Tuesday, June 21, 2005

Jail or Reform School

When I told the delivery guy at my work where I was going to in Tel Aviv, he seemed concerned -

"Don't go there at night. All the male prostitutes work there."

This guy knows all the bad areas where the drug addicts and prostitutes hang out in Jerusalem too. He also warned me about Mesillah, the girls reformatory, that holds the toughest girls in Israel until they are 18.

"Don't let your daughter go there - the girls are the worst. They beat up the staff. They come from terrible homes"

Since my daughter was 13, she has been giving me chronic heart palpatations. From hitchiking all over Israel, to shoplifting, to getting caught with a knife trying to enter Teddy Stadium and putting graffiti inside one of Jerusalem's malls, I had hoped to get her some help. There are girls who avoid going to these reformatories – and mainly some parents – due to stigma, won't have "their" kids in "those" places. But who knows where they end up in life afterwards?

"Those places are for zonot(whores). Your daughter isn't one of those." said her boyfriend to me, trying to make me feel guilty for trying to get her into one of these institutions that have an abundance of therapy and social workers and psychologists. I was quietly glad she seemed a goody-goody in his eyes.

"Why can't she stay home with you?" asked his Morrocan mother

That mother obviously has no idea what it has been like for me to get phone calls nearly every week from the police station in Talpiot in Jerusalem to "come and pick up your daughter".

I walked into Mesillah today – situated in Moshav Ora at the edge of Jerusalem – the place where those "awful" girls are. My daughter had just finished her three months court-ordered stint at Tzofia, a temporary holding place for teenage girls-at-risk until they can assess them well enough to see which place is most suitable for them. The staff unanimously decided she still needed a strong place which would protect her against the outside world.

My daughter, who is now nearly 16, cried when we met yesterday, put all the blame on me for her going to where she was going.

"It's your fault that I'm going to this jail!" Her clear blue eyes overflowed with tears. I cried with her.

She could not see that it was her actions that got her there in the first place. Of course I equally felt bad that she can't go to a more normal place, and felt distressed that her future resume won't show one of the nicer schools in Jerusalem like the Gymnasia, Academia or even Rene Cassin – anything but that place.

Mesillah is situated in a beautiful, ancient building – it looks like a Turkish Khan from the 19th century.
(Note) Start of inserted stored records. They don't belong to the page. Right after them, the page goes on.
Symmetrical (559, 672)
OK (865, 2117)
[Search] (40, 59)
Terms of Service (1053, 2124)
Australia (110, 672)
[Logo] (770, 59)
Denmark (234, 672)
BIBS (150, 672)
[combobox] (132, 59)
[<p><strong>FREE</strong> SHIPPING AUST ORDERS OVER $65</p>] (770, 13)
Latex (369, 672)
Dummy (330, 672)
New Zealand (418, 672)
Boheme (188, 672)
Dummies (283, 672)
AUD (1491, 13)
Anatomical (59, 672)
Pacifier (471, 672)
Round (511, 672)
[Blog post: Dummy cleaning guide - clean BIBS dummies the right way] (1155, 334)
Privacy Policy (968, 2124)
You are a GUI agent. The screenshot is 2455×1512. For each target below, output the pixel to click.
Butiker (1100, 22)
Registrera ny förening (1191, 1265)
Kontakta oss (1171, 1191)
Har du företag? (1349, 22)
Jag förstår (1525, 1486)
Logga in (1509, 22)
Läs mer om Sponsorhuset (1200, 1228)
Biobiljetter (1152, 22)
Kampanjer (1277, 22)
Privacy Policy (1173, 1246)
The view is phenomenal. The rooms are clean and spacious. Only two girls to a room. Each time we peeked into a classroom the teachers seemed warm and loving and I saw a young student teacher I recognized from Israeli dancing, hugging one of the girls and looking at another telling her "I have hugs for you too" which the girl gladly took her up on. In the summer there is swimming every Thursday, and there's a three-day camping trip on the beach in Tiberias. There are classes in cooking, baking, cosmetics and hairdressing, aside from readin', writing', rithmatic. But there are rules. Lots of rules. Which makes it difficult for girls who don't abide by any rules – like my own daughter. She's miserable because she will only get to see her boyfriend once in three weeks. And she is in their system for two years – until she turns 18. She could "graduate" to a hostel, which means she could get out every day to an outside school. But that depends solely on her behavior. I do hope, when she goes there next week to begin the next two years of her life, that she understands this and will try her best to work on herself. She'll be better off than the rest of the girls she hung out with that aren't getting any help – in the long run.

2 comments:

The Sanity Inspector said...

Good luck on getting her straightened out. I commiserate with the challenges you face.

Anonymous said...

I have been through this. It is very hard. We took our daughter from jail to a similar type school in the USA. It costs $70,000 a year, and insurance pays nothing.

It breaks your heart, but it made a world of difference. Now the problem is that the home life is the same, and bad habits are returning, slowly, but returning. Parents need to make changes too.